Every year of their childhood, when the first really cold snap hit around November, Spalding’s mother would make peanut brittle using an old family recipe. It was the signal to all the neighborhood kids who ate it that Christmas was coming.
“There is a strong bond between joy and peanut brittle for us,” said Spalding.
After high school the two went their separate ways, pursuing different careers. Chance brought them both to Nashville nearly two decades ago, where they picked up the friendship as if no time had passed.
Around 1986, Spalding got the recipe from his mother for the brittle. He began to tinker with it a bit, eventually putting his own spin on the candy. The family liked it so much, he took over as the designated brittle maker each holiday season.

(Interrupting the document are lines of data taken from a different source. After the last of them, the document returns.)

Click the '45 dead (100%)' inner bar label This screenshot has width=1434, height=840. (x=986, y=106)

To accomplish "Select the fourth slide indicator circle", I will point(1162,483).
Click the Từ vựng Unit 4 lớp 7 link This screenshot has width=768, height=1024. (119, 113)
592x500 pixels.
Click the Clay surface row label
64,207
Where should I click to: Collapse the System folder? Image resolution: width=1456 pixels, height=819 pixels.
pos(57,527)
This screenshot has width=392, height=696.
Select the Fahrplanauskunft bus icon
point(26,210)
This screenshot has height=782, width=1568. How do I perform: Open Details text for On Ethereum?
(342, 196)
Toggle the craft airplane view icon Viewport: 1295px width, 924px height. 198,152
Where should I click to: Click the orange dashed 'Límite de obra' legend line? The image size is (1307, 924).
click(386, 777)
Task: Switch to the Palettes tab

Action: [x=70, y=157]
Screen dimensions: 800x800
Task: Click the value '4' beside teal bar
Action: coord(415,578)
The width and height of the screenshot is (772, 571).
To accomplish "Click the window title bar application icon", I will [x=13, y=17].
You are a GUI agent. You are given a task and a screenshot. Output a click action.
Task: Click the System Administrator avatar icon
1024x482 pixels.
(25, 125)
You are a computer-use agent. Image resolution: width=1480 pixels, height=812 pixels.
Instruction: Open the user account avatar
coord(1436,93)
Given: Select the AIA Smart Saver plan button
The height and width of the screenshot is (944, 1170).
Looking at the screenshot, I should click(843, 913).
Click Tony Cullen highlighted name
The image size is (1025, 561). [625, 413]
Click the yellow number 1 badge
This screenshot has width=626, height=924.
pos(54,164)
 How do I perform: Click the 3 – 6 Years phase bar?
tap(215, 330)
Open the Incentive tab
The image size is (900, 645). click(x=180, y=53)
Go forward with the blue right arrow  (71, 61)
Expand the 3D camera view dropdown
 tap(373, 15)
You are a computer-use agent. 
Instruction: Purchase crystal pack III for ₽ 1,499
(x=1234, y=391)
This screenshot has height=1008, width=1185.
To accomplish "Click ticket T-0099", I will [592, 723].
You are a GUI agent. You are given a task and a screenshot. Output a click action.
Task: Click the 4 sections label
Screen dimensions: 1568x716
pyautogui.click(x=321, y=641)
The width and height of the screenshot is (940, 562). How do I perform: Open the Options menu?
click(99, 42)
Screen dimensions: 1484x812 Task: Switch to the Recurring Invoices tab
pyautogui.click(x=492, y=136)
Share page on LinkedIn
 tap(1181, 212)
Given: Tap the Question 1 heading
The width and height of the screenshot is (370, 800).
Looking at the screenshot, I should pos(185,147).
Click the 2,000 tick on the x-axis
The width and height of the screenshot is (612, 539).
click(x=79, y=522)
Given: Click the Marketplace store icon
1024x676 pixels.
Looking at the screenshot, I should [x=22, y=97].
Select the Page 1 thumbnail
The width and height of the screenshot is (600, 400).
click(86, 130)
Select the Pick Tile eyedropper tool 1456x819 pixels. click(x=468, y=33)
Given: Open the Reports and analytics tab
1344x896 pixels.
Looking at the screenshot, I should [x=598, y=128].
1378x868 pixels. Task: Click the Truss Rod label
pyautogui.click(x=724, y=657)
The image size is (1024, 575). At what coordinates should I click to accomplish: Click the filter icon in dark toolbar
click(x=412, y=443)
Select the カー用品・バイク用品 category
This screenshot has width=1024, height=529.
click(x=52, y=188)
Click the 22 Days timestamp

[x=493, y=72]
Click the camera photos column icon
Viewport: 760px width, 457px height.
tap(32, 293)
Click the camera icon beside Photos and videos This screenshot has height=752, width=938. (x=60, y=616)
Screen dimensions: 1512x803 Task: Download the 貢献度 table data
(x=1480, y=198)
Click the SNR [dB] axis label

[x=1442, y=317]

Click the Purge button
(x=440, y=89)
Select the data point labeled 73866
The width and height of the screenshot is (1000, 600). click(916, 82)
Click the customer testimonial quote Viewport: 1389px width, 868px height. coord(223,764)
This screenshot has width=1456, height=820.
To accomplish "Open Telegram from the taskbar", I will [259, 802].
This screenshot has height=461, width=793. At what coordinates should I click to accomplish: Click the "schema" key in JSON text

A few years ago, Lowenthal was at the Spalding home. He tasted some peanut brittle Spalding made using his version of his great-grandmother’s recipe. He recognized a successful business idea the moment he bit into it.
“He said it was crazy good, and he wanted to start a business and be my partner,” Spalding said. “I thought about it a little and decided, let’s do it.”
The secret to the Brittle Brothers great taste is the peanuts. According to Spalding, the most expensive ingredient in brittle is the nut. The cheapest ingredient is the sugar. Most commercially available brittle uses more sugar and fewer nuts to increase profits. They have taken the opposite approach.
“I use a peanut called the Virginia super extra large 420 count,” he said. “It’s the largest peanut I’ve been able to find. I experimented with the recipe, adding more and more of these peanuts until it burned. And then I knew I that was the most peanuts I could get into the recipe. That’s the amount we use in our production.”
They began by renting a commercial kitchen in a church to make batches of the brittle. It didn’t take long for locals to realize how good their product is. When the Opryland Hotel began stocking the brittle, word spread quickly around the country through visitors there.
They are now in Whole Foods and Fresh Market groceries throughout the country. They are also available through specialty food locations and gourmet shops. They’ve left the church kitchen and have their own production facility in Goodlettsville, Tenn., just outside Nashville. They’ve also expanded their line to include cashew and pecan brittle.
Spalding says the lesson they learned early on was to start and stay high-end. The reason for their success is absolutely the quality of their product.
“When you’re picking what kind of brittle you want to buy for yourself or as a gift, you have to decide what kind of person you are,” he explained. “Me, I want the good stuff. I want a fine wine, not a box wine. Our brittle is the fine wine of the candy market. When you put that first nugget in your mouth, it’s over. You’ll never want another brittle again.”